Notably, sequence similarity only partly predicted replaceability. This tendency was strongest for highly similar (>50% amino acid identity) or dissimilar (<20%) ortholog pairs. However, most pairs fell into an intermediate range of 20 to 50% sequence identity, which poorly predicted replaceability (Fig. 2B). Instead, replaceability was best predicted by properties of specific gene modules. In particular, proteins in the same pathway or complex tended to be similarly replaceable (Fig. 2A). Replaceable genes also tended to be shorter and more highly expressed. Using these features in a supervised Bayesian network classification algorithm (fig. S6), we achieved a high overall cross-validated prediction rate [area under the receiver operating characteristic (ROC) curve of 0.825 (Fig. 2A)] and correct prediction of 8 of 10 literature cases withheld from all computational analyses (table S4). Properties such as human gene splice-form counts, yeast 5′ and 3′ untranslated region lengths, codon adaptation measures, and yeast mRNA half-lives showed little relationship with replaceability (Fig. 2A and table S3).

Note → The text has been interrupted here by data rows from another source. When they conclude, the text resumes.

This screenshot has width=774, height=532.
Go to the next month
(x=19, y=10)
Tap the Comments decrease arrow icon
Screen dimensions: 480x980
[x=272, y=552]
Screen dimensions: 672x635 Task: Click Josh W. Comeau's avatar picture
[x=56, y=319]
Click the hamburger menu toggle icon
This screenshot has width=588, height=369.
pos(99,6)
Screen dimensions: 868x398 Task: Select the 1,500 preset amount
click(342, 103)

The strong association between replaceability and gene modules led us to investigate this phenomenon in more depth, examining replaceability as a function of specific protein complexes and pathways. Broad Kyoto Encyclopedia of Genes and Genomes (KEGG) (20) pathway classes showed highly differential replaceability: Metabolic enzymes (e.g., enzymes participating in lipid, amino acid, and carbohydrate metabolism) tended to be replaceable, whereas proteins involved in DNA replication and repair or in cell growth tended not to be replaceable (Fig. 2C).

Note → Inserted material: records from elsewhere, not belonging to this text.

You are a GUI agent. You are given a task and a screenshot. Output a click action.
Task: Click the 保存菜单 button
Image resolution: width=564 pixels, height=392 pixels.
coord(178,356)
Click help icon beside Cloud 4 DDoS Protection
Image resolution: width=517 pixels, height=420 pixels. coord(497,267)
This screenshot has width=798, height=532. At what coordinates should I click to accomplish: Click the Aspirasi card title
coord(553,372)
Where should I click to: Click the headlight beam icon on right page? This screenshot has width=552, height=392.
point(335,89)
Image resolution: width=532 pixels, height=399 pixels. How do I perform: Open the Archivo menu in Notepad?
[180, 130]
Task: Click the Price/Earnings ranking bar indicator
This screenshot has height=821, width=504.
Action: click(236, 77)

Among large protein complexes and pathways, we observed both extremes of replaceability. Some were entirely nonreplaceable: For example, we did not observe a single successful replacement among 13 tested members of the TriC chaperone complex, the DNA replication initiation origin recognition complex, or its interacting minichromosome maintenance (MCM) complex (Fig. 3, A and B). In contrast, some pathways were almost entirely replaceable: Among 19 components of the sterol biosynthesis pathway (which catalyzes the conversion of acetyl–coenzyme A to cholesterol in humans and ergosterol in yeast), only the human farnesyl-diphosphate farnesyltransferase 1 (FDFT1) and farnesyl diphosphate synthase (FDPS) enzymes failed to replace their yeast orthologs. All other tested components were replaceable, suggesting that yeast and humans both retain the same essential complement of ancestral sterol biosynthesis functionality (Fig. 3C and fig. S7).

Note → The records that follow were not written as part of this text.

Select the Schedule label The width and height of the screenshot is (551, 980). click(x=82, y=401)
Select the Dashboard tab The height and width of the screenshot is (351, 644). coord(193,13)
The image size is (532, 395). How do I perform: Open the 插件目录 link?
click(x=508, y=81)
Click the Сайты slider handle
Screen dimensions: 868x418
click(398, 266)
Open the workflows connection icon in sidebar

Fig. 3 The modular nature of functional replacement.

(A) None of the four tested human TRiC/CCT chaperonin genes replaced their yeast counterparts. (B) Similarly, no genes tested in the origin recognition complex (ORC) or the MCM complex were replaceable. (C) In contrast, 17 of 19 sterol biosynthesis genes were replaceable. In two cases, the yeast gene had two human orthologs but only one could complement. Human HMGCS1 (but not HMGCS2) replaced yeast ERG13; human IDI1 (but not IDI2) replaced yeast IDI1. Human PMVK, a nonhomologous protein that carries out the same reaction as yeast Erg8 (27), complemented temperature-sensitive allele erg8-1.

The modular nature of replaceability was particularly evident in the case of the 26S proteasome complex. Of 28 tested subunits, 21 human genes replaced their yeast counterparts (Fig. 4A). However, the nonreplaceable subunits were not randomly distributed; rather, they clustered in two physically interacting groups: one consisting of the 19S lid components Rpn3 and Rpn12 and one consisting of the 20S inner-core heptameric beta-ring subunits β1, β2, β5, β6, and β7. Thus, of the two central heteroheptameric rings, all testable components of the alpha ring replaced, whereas most of the beta ring did not.

Fig. 4 Proteasome subunits are differentially replaceable.

(A) Yeast 26S proteasome genes were generally replaceable, except for two interacting clusters, in the 19S regulatory “lid” particle and in the 20S core β-subunit ring. (B) The yeast α6-β6 subunit interface (top panel) sterically accommodates the human subunit (bottom panel, showing superposition of human α6 onto the yeast α6) despite 50% sequence identity at the interface. (C) Alpha subunits from diverse eukaryotes generally complemented the yeast mutant, but beta subunits did not (unlike plasmid-expressed S. cerevisiae genes, included as positive controls). ND, not determined. (D) In simulated evolution of interacting proteins Ubc9 and Smt3, if binding to the extant partner is not enforced (“Non-Bound”), a protein’s ability to bind its ancestral partner decays rapidly as sequences diverge. However, if extant binding is enforced (“Wild Type” and “Low Stability”), even highly diverged proteins often still bind to their ancestral partners. (Dots indicate right-censored data; see fig. S14.)

An examination of the alpha and beta subunit structures showed that subunit-subunit interfacial amino acids were conserved to similar degrees between yeast and human subunits (fig. S8A), although beta subunits exhibited elevated rates of nonsynonymous substitutions compared with alpha subunits (fig. S8B). Even when interfacial amino acids were only partly conserved, modeling human alpha subunits into the known structure of the yeast proteasome (21) revealed that human proteins could be sterically accommodated into the yeast intersubunit interface, as shown for human α6 (Fig. 4B) packing against yeast β6, in spite of sharing only 50% identical amino acids at the interface (fig. S8A). Only orthologous alpha subunits replaced; nonorthologs failed (fig. S9).

We further confirmed this trend across alpha and beta proteasome subunits by cloning and assaying subunits from additional organisms, including another yeast (Saccharomyces kluverii), the nematode Caenorhabditis elegans, and several beta subunits from the frog Xenopus laevis. In all cases, alpha subunits complemented the loss of the yeast orthologs, whereas beta subunits generally failed to complement (Fig. 4C). The pattern of replaceability across species suggests that alpha and beta subunits experienced different evolutionary pressures, in each case operating at the level of the system of genes (the alpha or beta heteroheptamer).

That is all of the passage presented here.